→ Görevin kapsamı
Aşağıda yer alan, cemevi mimari proje yarışmasını anlatan metni kaldığı yerden sürdürün.

Ve ayin sürdü gitti her yeri bambaşka dünyalarla dolu bir dünyada, yine bir mekandan diğerine, diğerlerine geçerek, sonra tekrar girdiğimiz mekanlara sanki hiç girmemişçesine o mekanlardan hiç çıkmamışçasına, yine birinden diğerine tekrar tekrar girerek, çıkarak, tekrar tekrar her birini yine dolaşarak kurulan yeni mekanların, yeni cemevlerinin, kısacası dev bir emeğin, o emeklerdeki göz nurunun, o güzelim hayalin izlerinde… Hepsinin ayrı ayrı kutlanası, kutsanası izlerinde…

Alevi topluluğu kendi yaşam alanlarını, bununla ilgili kutsal mekanlarını bugünün şartlarına uygun olarak tasarlamak istemekteydi. “Beylikdüzü Belediyesi Cemevi, Kültür Merkezi ve Çevresi Ulusal Mimari Proje Yarışması” da işte bu tür kutsal mekanlarla ilgili yarışmalar dizisi içinde olan çok önemli yarışmalardan biriydi. Bu yarışmaya 82 proje katılmıştı. Tasarımlar cemevi kültürüne derin ipuçları ve katkılar sunmaktaydı. Projeler adeta cem kültürünün sınırlarını aramakta ve bu arayış içinde fonksiyonel, formal, estetik ve kavramsal açıdan kişisel yorumlamalar vermekteydi. Ama cemevi, bir çok yarışması olmuş ve çok denenmiş bir mekan değildi. Bu yarışmalar aracılığı ise işte bu mekan deneyimlerinin ve birikimlerinin sağlanması hedeflenmekteydi.

→ Veri kümesinden alıntı

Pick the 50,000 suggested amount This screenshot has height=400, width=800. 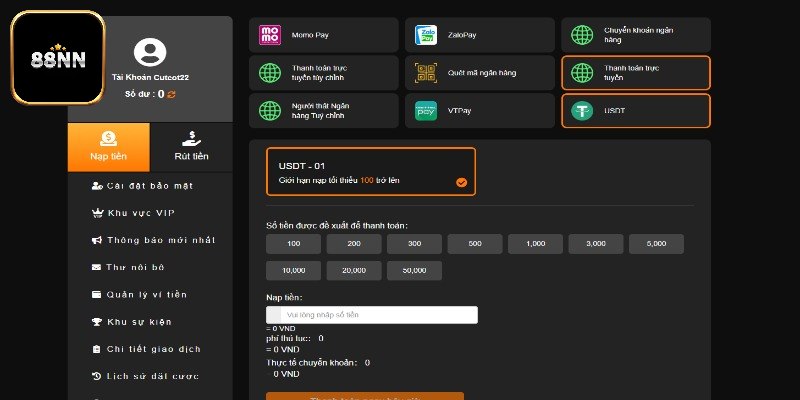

→ Görevin cevabı
Yarışmada dört kademedeki değerlendirmeler sonunda, 8 proje son tura kaldı. Bu aşamada jüri üyelerinin oy birliği ve genel eğilimleri doğrultusunda, ilk anda ortaya çıkan ikisi ise kazananın belirleneceği finale birlikte girdi. Jüri bunlar dışındaki üçüncülük ödülünü, beş mansiyonu ve üç satın almayı hızla belirledi. Üçüncü ödül peyzajda adeta kaybolan, o gerçekten mütevazi haliyle tasarlanmış 3 no’lu proje oldu. Son ikiye kalan iki proje arasında ise uzun değerlendirmeler yapıldı, her ikisine de farklı taraflardan bakan yorumlamalarla devam edildi. Ama bu tartışmalar aslında yarışmanın belki de en önemli sonuçlarından biriydi. İki proje farklı açılardan hem birbirine benzemekte, hem de yine farklı açılardan hiç birbirine benzememekteydi. Sonunda adeta birbirlerinden habersiz bu projeleri yapan iki tasarımcının uzaktan uzağa diyalogları, jüri üyelerinin kişisel bakışları ve farklı yorumlamaları ile oradaki herkesin aklında da ileriye dönük düşünceler bıraktı. Tartışmalar sonunda çoğunluğun kararı ile 20 no’lu proje birinci seçildi. 68 no’lu proje de ikincilik ödülünü aldı.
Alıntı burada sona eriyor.